# How To Lie With Statistics

We are constantly being bombarded with statistics: “9 out of 10 doctors agree”, “gets your clothes 40% whiter”, “polls indicate voters will approve by a 3-2 margin”, and so on. Every advertiser, politician, spin doctor and pressure group seems to have reams of statistics to help sell their product or position. We, as consumers and citizens, make many of our decisions on what to buy or how to vote, based on the information we get from these sources. But do we really know how to evaluate all the data we’re fed?

For the most part, sadly, no. Though it has a heavy impact on everyone’s lives, information about statistics is rarely taught anywhere outside of college, and even there it’s mainly reserved for students of the hard sciences. If I were a conspiracy theorist, I’d say this was purposeful. It certainly makes the job of the spin doctor easier when people are ignorant about the tools of his trade.

So, what are statistics and how are they used?

Statistics are a mathematical tool designed to extrapolate information about a large population from a small sample of it. For example, if you wanted to find out how many Americans eat spaghetti, it would be very expensive and time consuming to ask all of them. Instead, you could ask a small sample of them and make a generalization about the whole population from their answers. It’s also reasonable to assume that, the larger the sample that you take, the more confidence you would have that the statistic you’ve generated is accurate. This confidence can also be represented mathematically. When you see something like “accurate to within plus or minus 3%” after a statistic, that is a mathematical expression of the confidence the statistician has in it, based on the size of the sample relative to the larger population.

Since mathematics is an exact science, you’d think it would be hard to fudge the results. In fact, it’s ridiculously easy. Computer programmers have an appropriate expression: “GIGO”. It stands for “Garbage In, Garbage Out”. A sample that’s not representative of the population you’re looking at will skew the data quite nicely. In the case of the spaghetti question, for instance, if the sample is top-heavy with Italian-Americans, you’re likely to get a very different result than if it’s top-heavy with Eskimos or in proportion with the actual percentage of the population represented by both groups. This kind of error can creep in by accident as well as on purpose.

The way a question is presented can alter results too. If a pollster asks “You don’t eat that awful spaghetti stuff, do you?”. He’ll often get a different answer than if he phrased it neutrally. More subtly, he can ask the question neutrally, but only after leading up to it with, say, other questions that give the impression that tomato sauce causes heartburn.

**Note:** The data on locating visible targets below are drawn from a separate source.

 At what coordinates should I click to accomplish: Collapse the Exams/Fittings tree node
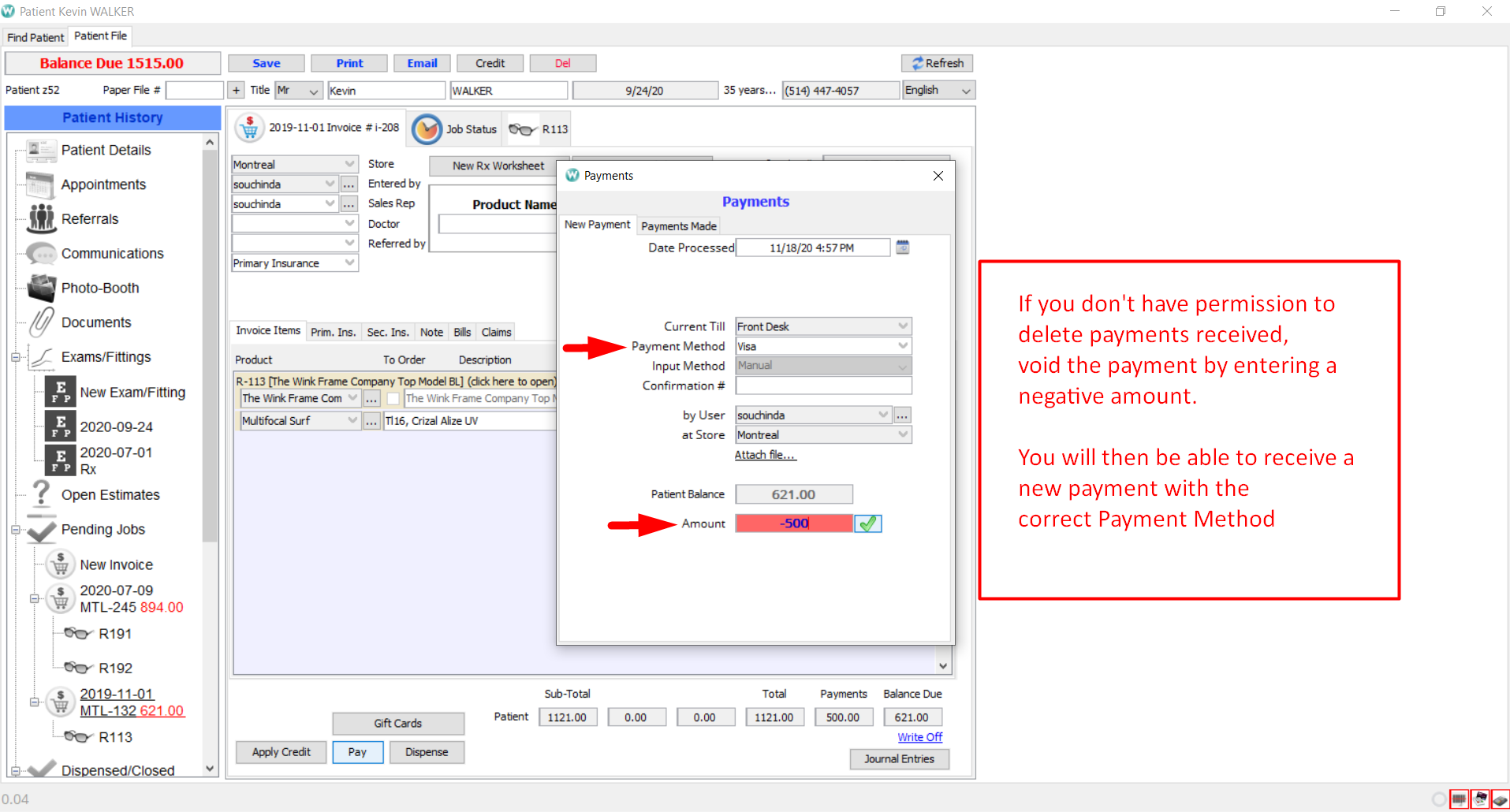(x=16, y=357)
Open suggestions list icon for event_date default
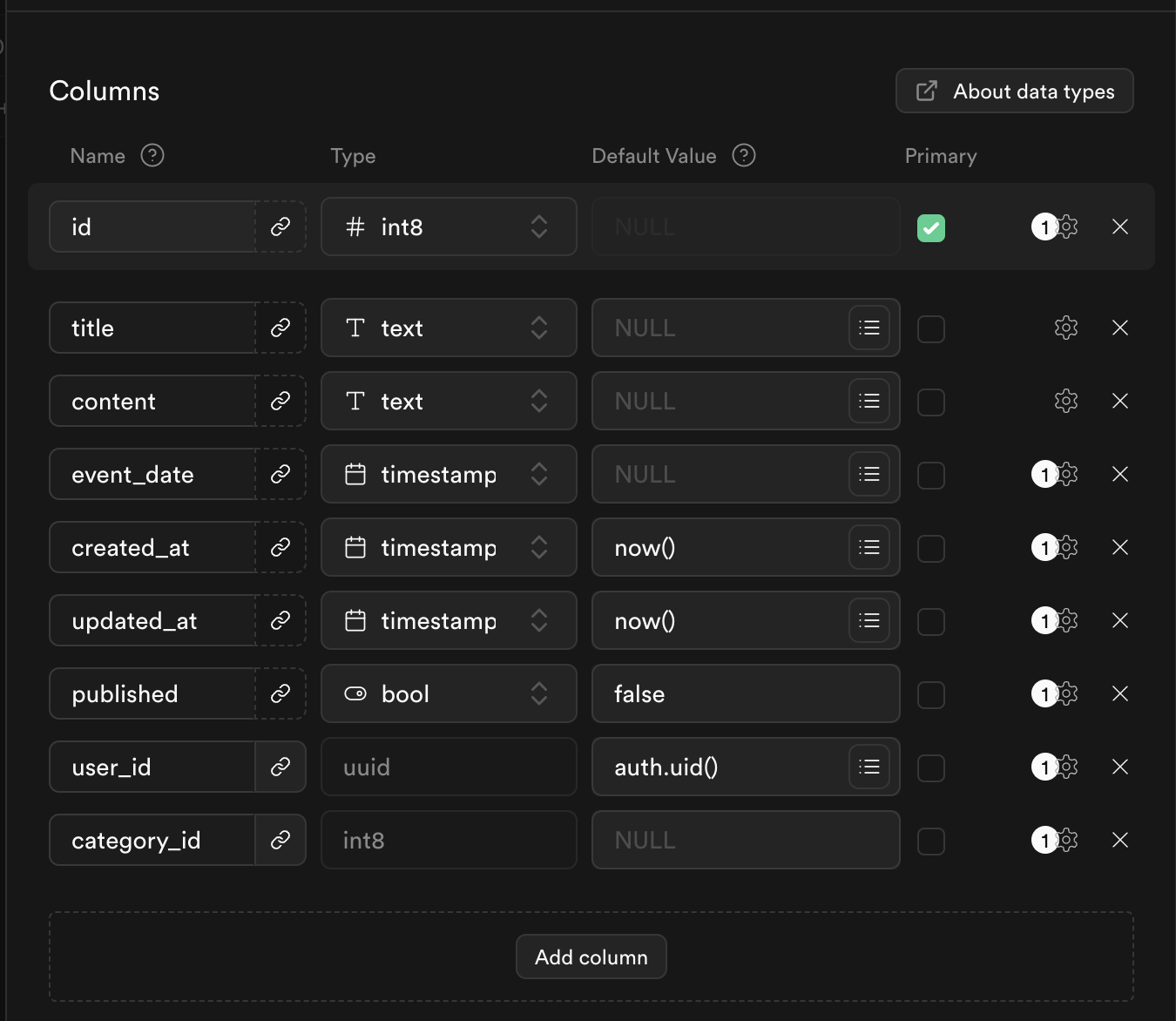The image size is (1176, 1021). [x=869, y=474]
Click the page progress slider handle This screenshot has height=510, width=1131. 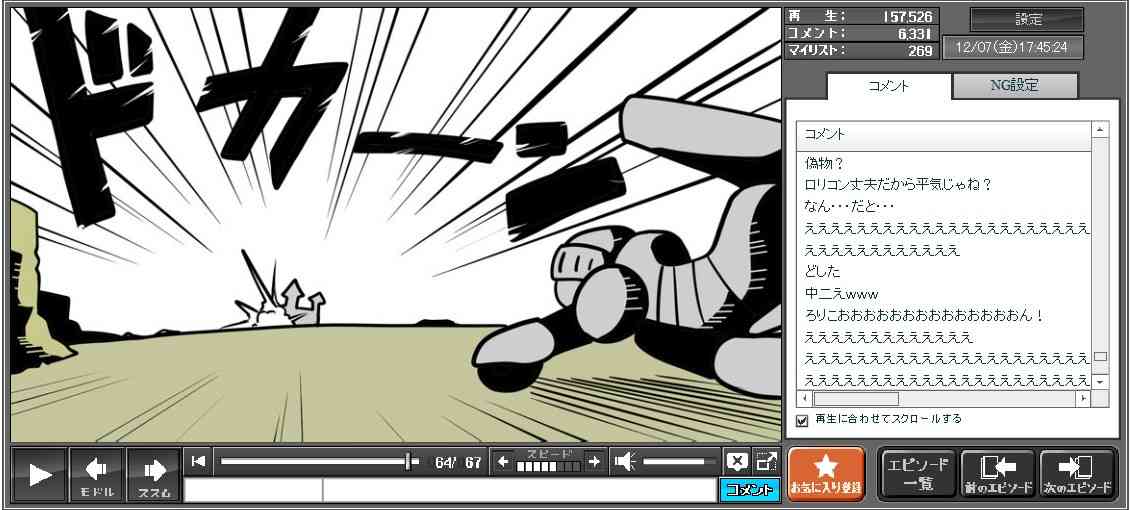(409, 461)
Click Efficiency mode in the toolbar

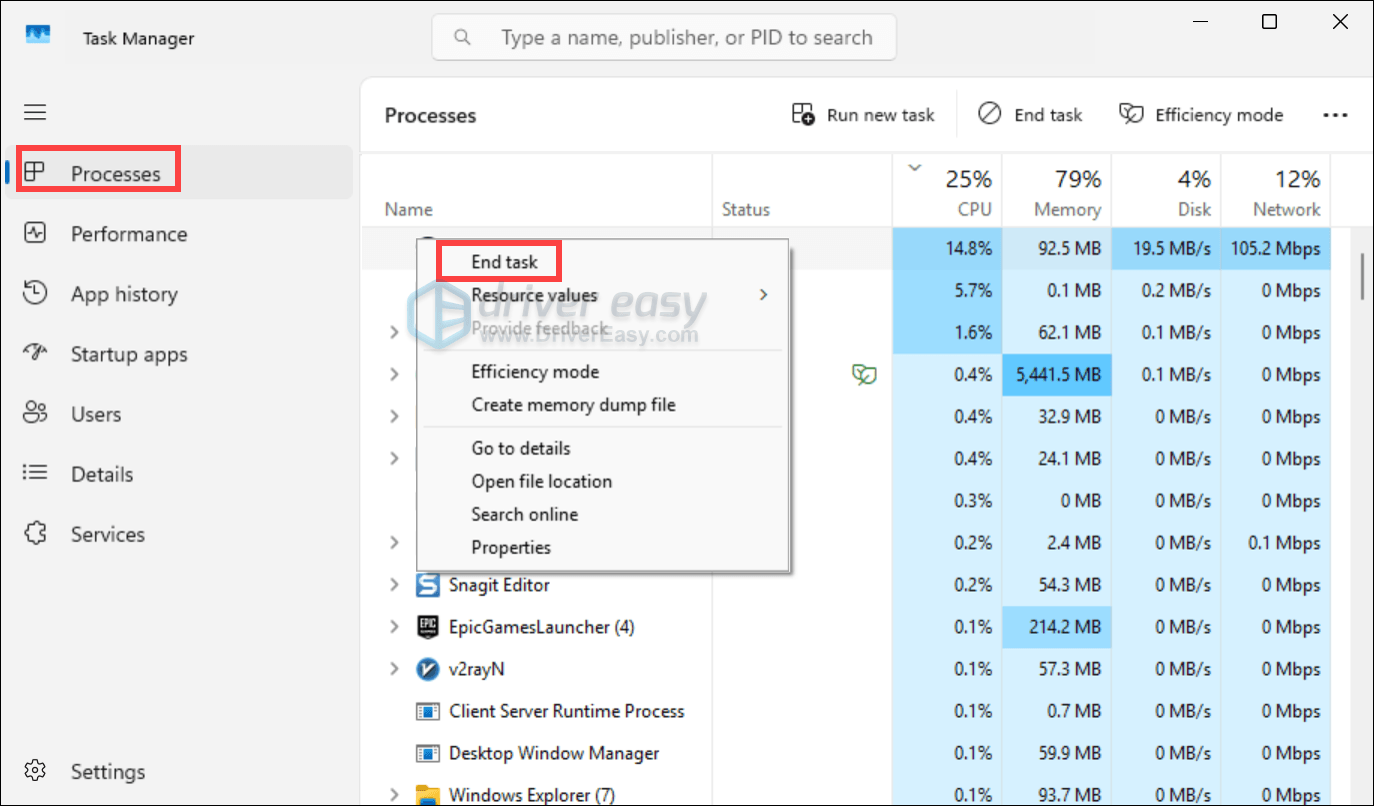1201,115
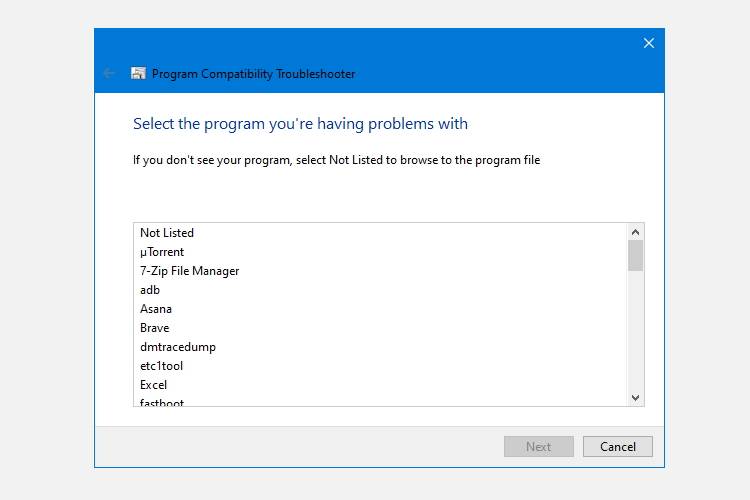Click the heading "Select the program" text
The image size is (750, 500).
pyautogui.click(x=300, y=124)
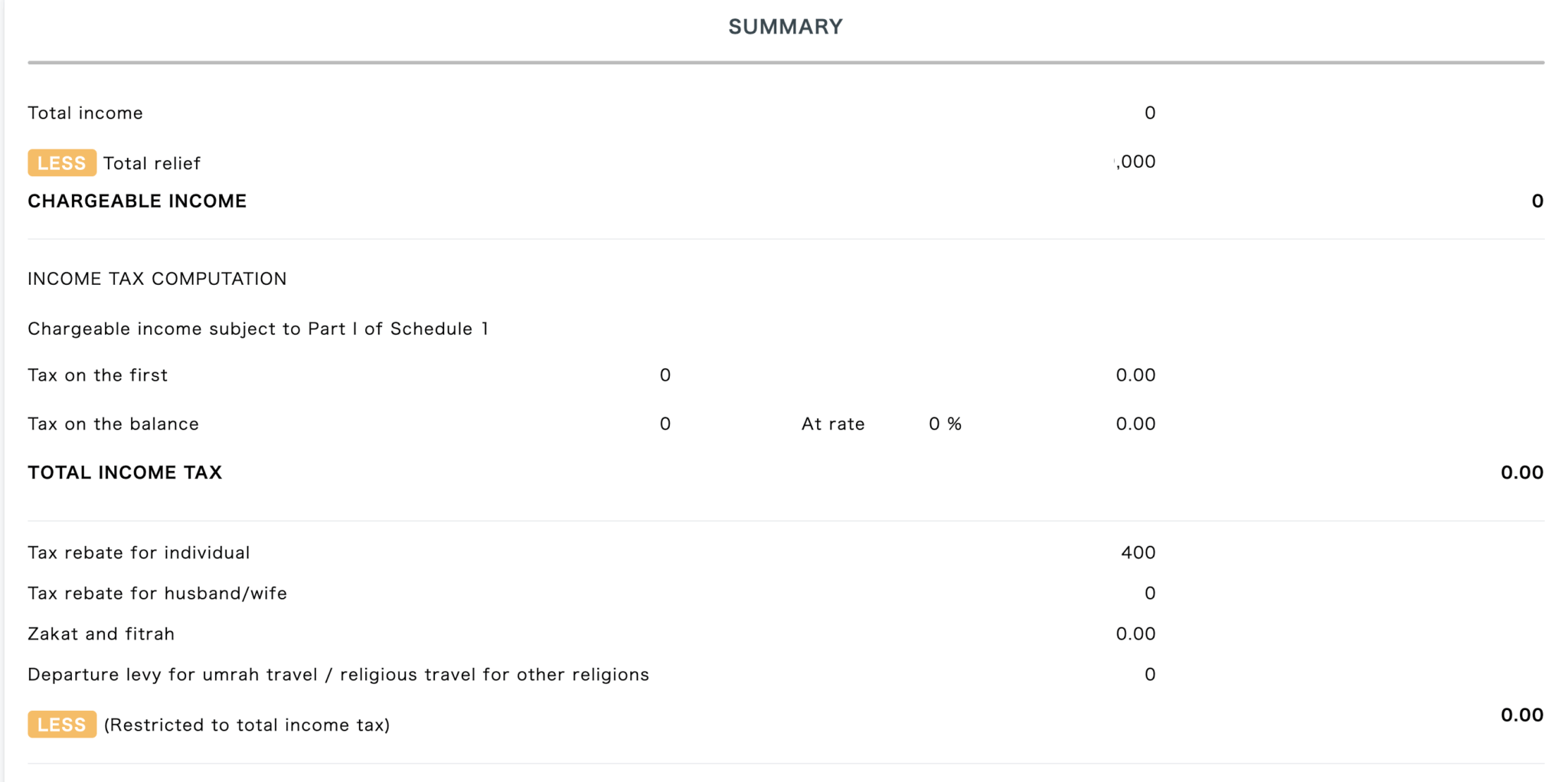
Task: Click the Tax rebate for individual value 400
Action: pos(1138,553)
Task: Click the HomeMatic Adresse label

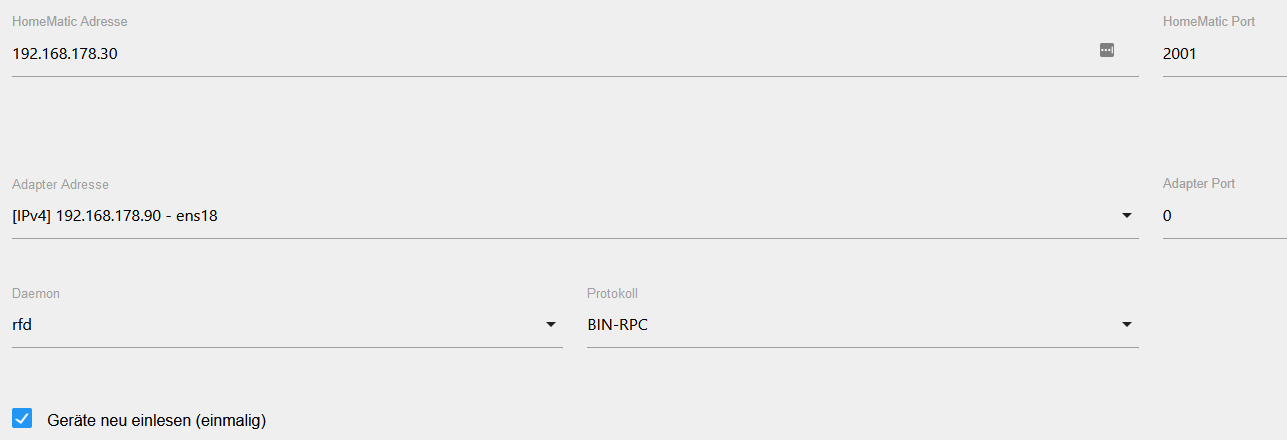Action: (x=69, y=21)
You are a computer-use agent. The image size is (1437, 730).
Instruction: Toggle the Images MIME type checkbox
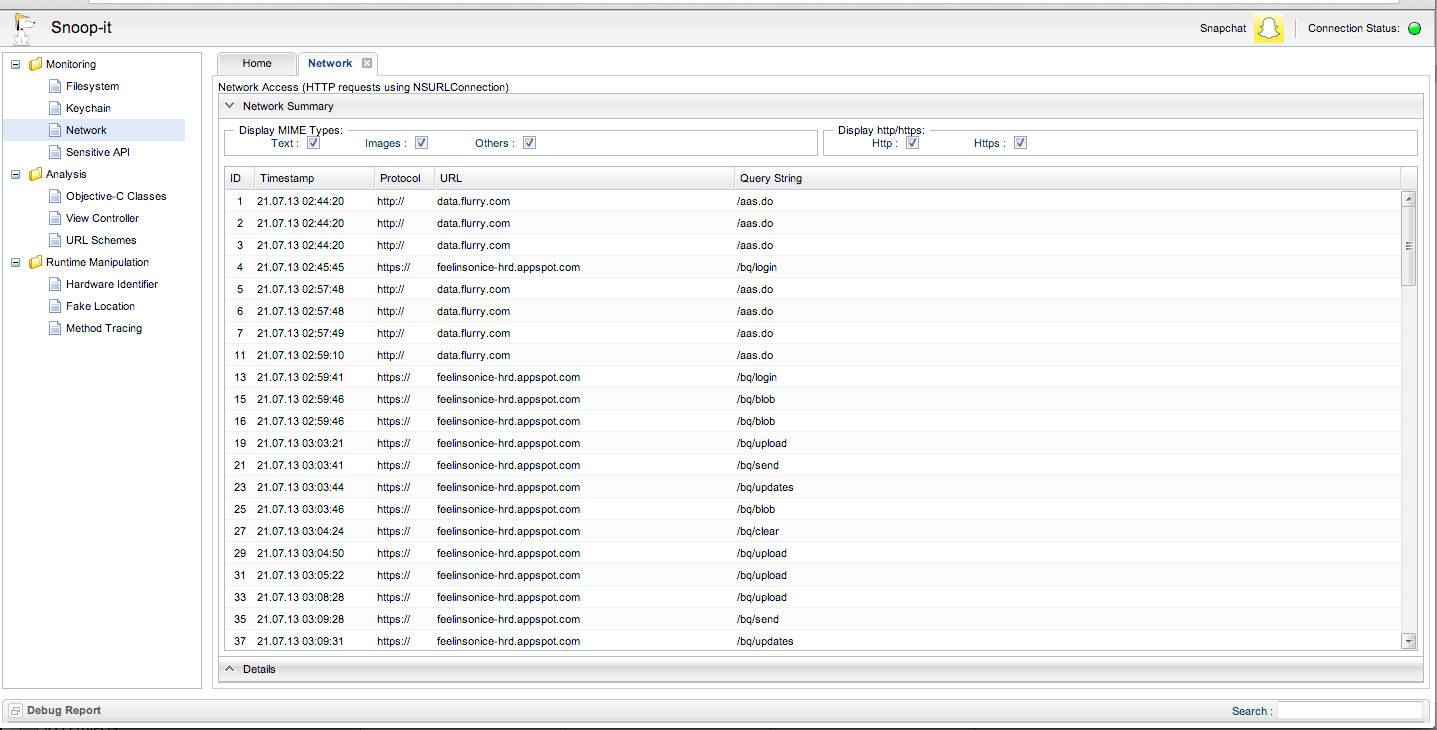pyautogui.click(x=421, y=143)
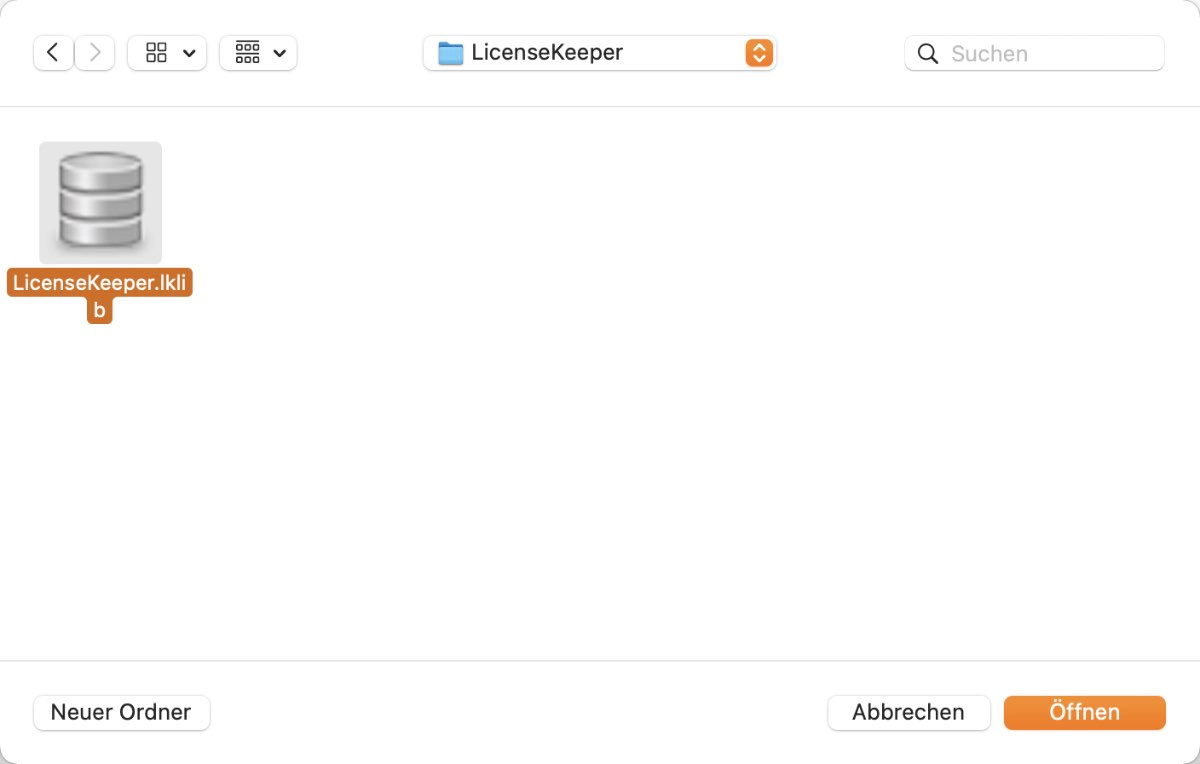
Task: Click the gray stacked-disks database icon
Action: [x=100, y=200]
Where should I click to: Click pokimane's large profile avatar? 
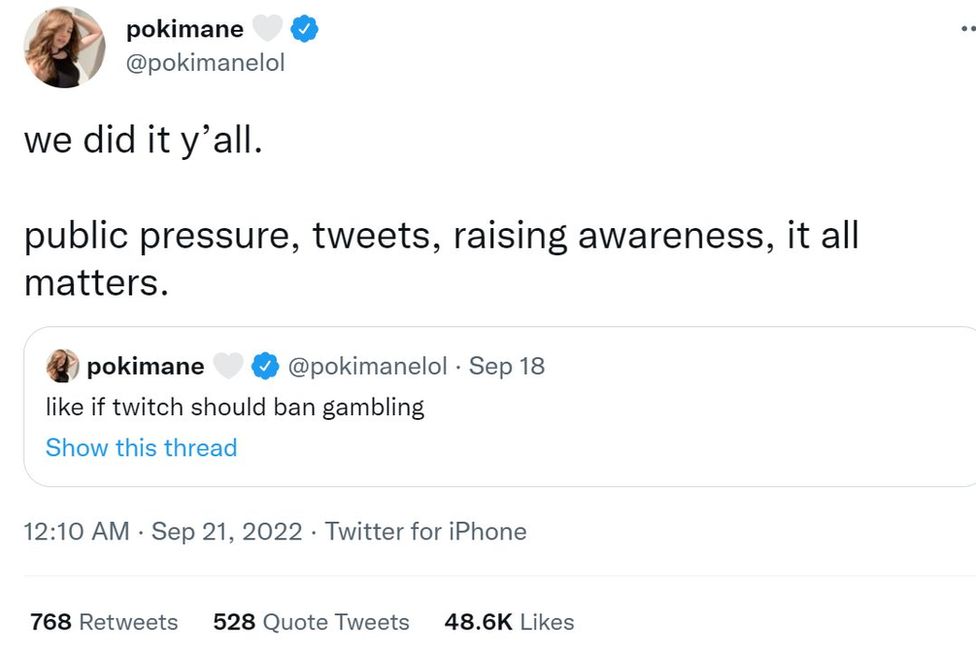[63, 47]
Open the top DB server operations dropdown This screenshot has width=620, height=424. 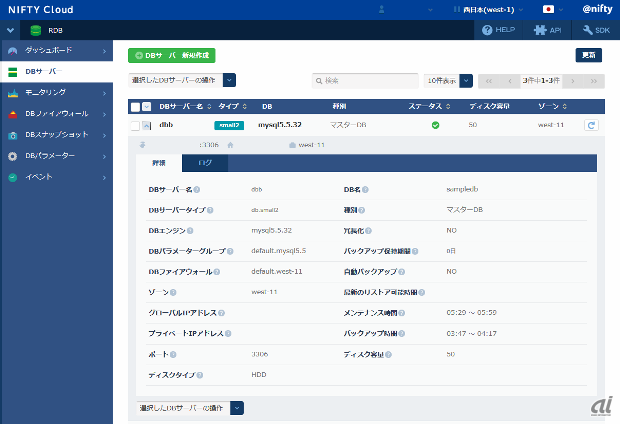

Even with these and other methods of skewing results, statisticians and their employers don’t actually even need to lie. Public ignorance of what statistics do and do not measure is a much better weapon in their arsenal than an outright fib.

So far, we’ve just been examining polling results. Statistics are also great tools for figuring out correlation, that is to say, how well two different things exist in relation to each other. Cause and effect are not implied, just the fact of and degree of relationship. Of course, that never stops people from drawing a cause and effect conclusion and that’s where the danger lies.

Here’s an example drawn from a 1997 Federal Bureau of Prisons analysis* that’s guaranteed to raise a lot of hackles.

Most polls show that, in America, non-believers (atheists, agnostics, and other non-religious) represent about 10% of the population. However, in Federal prisons, they represent only about 2/10ths of 1% of the total population. Does this mean that non-believers are more moral than believers? Not exactly. All that’s shown here is that these statistics exist in a certain relationship to each other. But correlation is not equivalent to causation. One thing has not been demonstrated to be the cause of the other. There are other factors that are equally good or better predictors of who goes or doesn’t go to prison and who believes or doesn’t believe. Educational and economic status also show high correlations with both populations. But does wealth create atheists and poverty, believers? Does a college education create morality and a grade school one, criminals? Such conclusions sound pretty silly but if you don’t know how statistics work, how do you argue against them? This is a case where ignorance is definitely not bliss.

Part of being a good citizen and a smart consumer is to have the knowledge of how to judge the validity of all the information that’s thrown your way by those who want to manipulate your buying habits or your vote. How do you think for yourself if you lack that knowledge? Learning how statistics work is part of it. Learning the tools of logic and rational thinking will help with the rest. With those in hand, you can cut those puppet strings and start thinking for yourself.